Ground Forces Commander Ahmad-Reza Purdastan also announced last week that the Army is now helping the Pasdaran fight the Party for Free Life in Kurdistan (PJAK). Whether that means the Army simply didn’t want to be left out or that the Pasdaran was unable to handle the task by itself was unknown.
Majid Kavian, 29, the PJAK deputy commander who went by the nom de guerre of Semko Sarholdan, was killed last week. A PJAK announcement said he died “in heavy Iranian shelling,” the first death of any PJAK members by shelling that PJAK has admitted.
A few days later, the Pasdaran announced the death “in battle” of Brig. Gen. Abbas-Ali Jannesari. The announcement said Jannesari was an artillery officer. Such officers are not normally at the front lines “in battle,” so it was unclear how he actually died.
Earlier this month, PJAK offered a ceasefire. The Pasdaran swiftly denounced the offer, but then thought twice and said it wanted more information before acting. Since then, there has been no more talk about a ceasefire and the offer appears to have been a public relations move rather than a serious offer.
The Iraqi government, meanwhile, stumbles about without actually doing anything about the fighting that local residents say constantly pours across the border into Iraqi Kurdistan. Prime Minister Nuri al-Maliki last month voiced a rather mild objection to Iran’s shelling of Iraqi border areas and other officials have periodically complained. The strongest action so far was taken by the Iraqi parliament, which suspended its session September 8 for half an hour as an expression of protest at Iran’s actions.
Details of the combat are unknown beyond the fact that the Islamic Republic is persistently firing artillery shells into Iraq territory, trying to knock out PJAK sanctuaries. There have been Iraqi reports of several ground incursions into Iraqi Kurdistan by Iranian troops.
The Pasdaran last week said they had killed 30 PJAK rebels in the first week of September and had suffered two causalities in addition to Gen. Jannesari’s death.

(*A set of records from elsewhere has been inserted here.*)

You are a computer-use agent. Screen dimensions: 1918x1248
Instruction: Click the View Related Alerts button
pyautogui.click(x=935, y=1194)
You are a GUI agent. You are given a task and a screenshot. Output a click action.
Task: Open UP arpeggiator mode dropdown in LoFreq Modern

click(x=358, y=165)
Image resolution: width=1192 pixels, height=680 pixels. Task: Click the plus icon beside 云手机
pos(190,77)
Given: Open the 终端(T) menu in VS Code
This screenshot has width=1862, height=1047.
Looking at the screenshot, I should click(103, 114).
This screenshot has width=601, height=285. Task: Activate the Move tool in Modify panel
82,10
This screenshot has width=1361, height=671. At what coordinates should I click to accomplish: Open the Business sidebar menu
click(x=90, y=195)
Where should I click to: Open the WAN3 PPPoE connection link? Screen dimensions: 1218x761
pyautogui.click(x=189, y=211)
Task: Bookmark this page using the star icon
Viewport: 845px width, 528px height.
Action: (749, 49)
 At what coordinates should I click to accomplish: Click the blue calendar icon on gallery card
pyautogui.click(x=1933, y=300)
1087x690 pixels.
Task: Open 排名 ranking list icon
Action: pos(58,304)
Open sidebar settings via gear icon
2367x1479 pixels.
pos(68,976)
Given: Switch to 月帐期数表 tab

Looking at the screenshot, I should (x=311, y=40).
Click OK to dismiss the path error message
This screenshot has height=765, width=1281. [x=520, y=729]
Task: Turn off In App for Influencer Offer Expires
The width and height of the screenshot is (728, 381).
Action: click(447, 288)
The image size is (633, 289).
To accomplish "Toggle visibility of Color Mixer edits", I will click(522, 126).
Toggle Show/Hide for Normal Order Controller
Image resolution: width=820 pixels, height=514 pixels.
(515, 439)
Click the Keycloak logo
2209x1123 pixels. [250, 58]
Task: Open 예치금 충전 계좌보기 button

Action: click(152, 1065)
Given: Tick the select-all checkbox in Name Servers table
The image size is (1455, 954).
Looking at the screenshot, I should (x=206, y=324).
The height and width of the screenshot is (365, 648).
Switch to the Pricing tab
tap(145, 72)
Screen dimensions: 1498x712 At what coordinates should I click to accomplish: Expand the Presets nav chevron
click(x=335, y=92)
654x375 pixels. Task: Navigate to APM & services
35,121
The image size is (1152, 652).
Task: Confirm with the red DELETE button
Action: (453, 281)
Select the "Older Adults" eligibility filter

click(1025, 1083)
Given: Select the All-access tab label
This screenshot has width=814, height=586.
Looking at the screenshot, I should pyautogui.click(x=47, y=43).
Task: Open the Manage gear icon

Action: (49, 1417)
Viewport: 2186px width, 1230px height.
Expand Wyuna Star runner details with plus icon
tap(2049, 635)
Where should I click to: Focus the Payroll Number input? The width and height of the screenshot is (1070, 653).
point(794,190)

The Iraqi national government does not have troops in Iraqi Kurdistan. The military force there is run by the Kurdistan Regional Autonomous Government. But it hasn’t sent any troops to confront PJAK or the Kurdistan Workers Party (PKK), which opposes the Turkish government and also takes sanctuary in Iraq.
Masud Barzani, president of Iraqi Kurdistan, said his government won’t get involved. “We are in a difficult situation because there are two countries [Iran and Turkey] telling us to control our borders so there will be no problems,” he said. “But we are reluctant to send forces to the borders for fear of a Kurdish-Kurdish war.”
He said, “The PKK and the PJAK are not taking the situation of the Kurdistan region [of Iraq] into their considerations. I call on the two parties to stop the idea of getting their rights through military means.… We will not be part of the war.”
Yussef Koran, who is with the political bureau of the Patriotic Union of [Iraqi] Kurdistan, told Agence France Presse there are two reasons why Iran decided to make a major effort to repress PJAK right now.
First, he said, Iran was responding to increased activity by PJAK rebels inside Iran. Second, he said, is the uprisings around the Arab world “which have made some countries afraid of the presence of armed groups on their borders.” In other words, he thinks Iran fears a broad uprising by Kurds in Iran if the regime does not move to squash PJAK forcefully.
Meanwhile, the shelling has resulted in more Iraqi Kurds being displaced. Earlier in the summer, the Red Cross said it was housing 200 displaced families. Last week, Hassan Abdullah, mayor of Qalat Dizah, just across the border in Iraq, said 330 families from his town alone have now been displaced and dozens of houses leveled by the Iranian shelling.